Jethro's Braindump

Transfer Learning

Reinforcement Learning ⭐

Prior understanding of problem structure can help us solve complex tasks quickly. Perhaps solving prior tasks would help acquire useful knowledge for solving a new task.

Transfer learning is the use of experience from one set of tasks for faster learning and better performance on a new task.

Few-Shot Learning

“shot” refers to the number of attempts in the target domain. For example, in 0-shot learning, a policy trained in the source domain works in the target domain.

This typically requires assumptions of similarity between source and target domain.

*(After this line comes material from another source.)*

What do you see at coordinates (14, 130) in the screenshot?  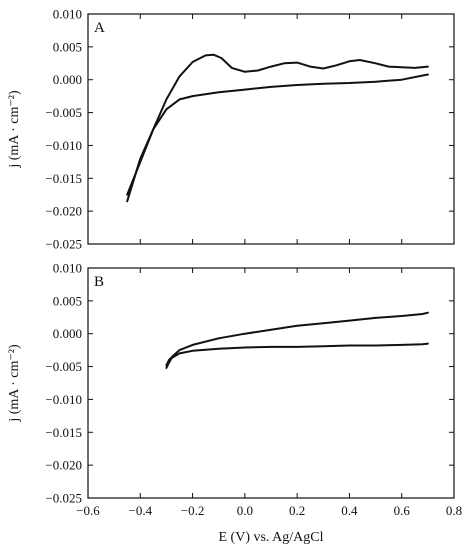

Taxonomy of Transfer Learning

“forward” transfer
train on one task, transfer to a new task - Randomizing source domain - Fine-tuning
multi-task transfer
train on many tasks, transfer to a new task - generate highly randomized source domains - model-based RL - model distillation - contextual policies - modular policy networks
multi-task meta-learning
learn to learn from many tasks - RNN-based/Gradient-based meta-learning

Forward Transfer


Key Idea: Train on the source task, then train some more on the target task, for example, by retraining the weights on the last layer. Lower layers are likely to learn representations from the source task that are useful in the target task. This works well if the source task is broad and diverse.

Fine tuning is popular in the supervised learning setting.

  • Why fine-tuning doesn’t work well for RL

    1. RL tasks tend to be narrow (not broad and diverse), and features are less general
    2. RL methods tend to learn deterministic policies, the policies that are optimal in the fully-observed MDP.
      1. Low-entropy policies adapt very slowly to new settings
      2. Little exploration at convergence

    To increase diversity and entropy, we can do maximum-entropy learning which acts as randomly as possible while collecting high rewards (Haarnoja et al. 2017):

    \begin{equation} \pi(a|s) = \mathrm{exp} (Q_\phi(s,a)-V(s)) \end{equation}

    This optimizes

    \begin{equation} \sum_t E_{\pi(s_t, a_t)}[r(s_t, a_t)] + E_{\pi(s_t)}[\mathcal{H}(\pi(a_t|s_t))] \end{equation}

Manipulating the Source Domain

This is used where we can design the source domain (e.g. training in a simulator, which can be tweaked). Injecting randomness/diversity in the source tends to be helpful.


Multi-task Transfer

Some things remain constant across tasks, such as the laws of physics. Model-based RL may learn these laws, and transfer this knowledge across multiple tasks.

In model distillation, multiple policies are combined into one, for concurrent multi-task learning. Policy distillation (Rusu et al. 2015) is able to:

  1. Compress policies learnt on single games into smaller models
  2. Build agents capable of playing multiple games
  3. Improve the stability of the DQN learning algorithm by distilling online the policy of the best performing agent


Haarnoja, Tuomas, Haoran Tang, Pieter Abbeel, and Sergey Levine. 2017. “Reinforcement Learning with Deep Energy-Based Policies.” In Proceedings of the 34th International Conference on Machine Learning, edited by Doina Precup and Yee Whye Teh, 70:1352–61. Proceedings of Machine Learning Research. International Convention Centre, Sydney, Australia: PMLR.

Rusu, Andrei A., Sergio Gomez Colmenarejo, Caglar Gulcehre, Guillaume Desjardins, James Kirkpatrick, Razvan Pascanu, Volodymyr Mnih, Koray Kavukcuoglu, and Raia Hadsell. 2015. “Policy Distillation.” CoRR.